De zieners zullen te schande worden, De waarzeggers blozen; Ze zullen zich allen de baard bedekken, Omdat God hun geen antwoord meer geeft.
8 А я исполнен силы Духа Господня, правоты и твердости, чтобы высказать Иакову преступление его и Израилю грех его.
Maar ik blijf vol kracht, Door Jahweh’s geest vol recht en moed, Om Jakob zijn misdaad voor te houden, En Israël zijn zonde.
9 Слушайте же это, главы дома Иаковлева и князья дома Израилева, гнушающиеся правосудием и искривляющие все прямое,
Hoort dit, hoofden van het huis van Jakob, Leiders van Israëls huis, Die de rechtspraak verkracht, En krom maakt wat recht is.
10 созидающие Сион кровью и Иерусалим - неправдою!
Ze bouwen Sion op met bloed, En Jerusalem met misdaad;
11 Главы его судят за подарки, и священники его учат за плату, и пророки его предвещают за деньги, а между тем опираются на Господа, говоря: “не среди ли нас Господь? не постигнет нас беда!”
Zijn hoofden spreken recht voor geschenken, Zijn priesters leren tegen betaling.

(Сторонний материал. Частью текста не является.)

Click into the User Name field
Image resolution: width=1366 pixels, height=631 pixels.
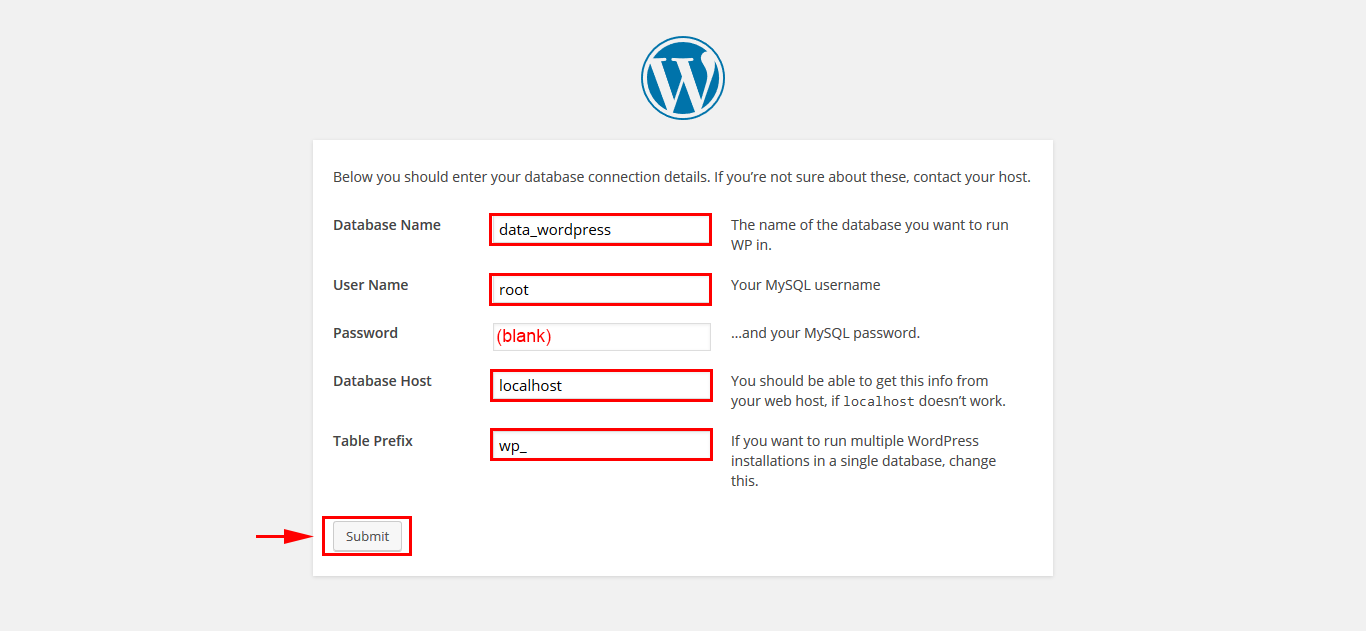pos(600,289)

Zijn profeten voorspellen voor geld, Beroepen zich op Jahweh, en zeggen: Is Jahweh niet in ons midden; Ons treffen geen rampen!
12 Посему за вас Сион распахан будет, как поле, и Иерусалим сделается грудою развалин, и гора дома сего будет лесистым холмом.
Daarom zal door uw schuld Sion worden omgeploegd als een akker; Jerusalem zal een puinhoop worden, De tempelberg een heuvel met struiken!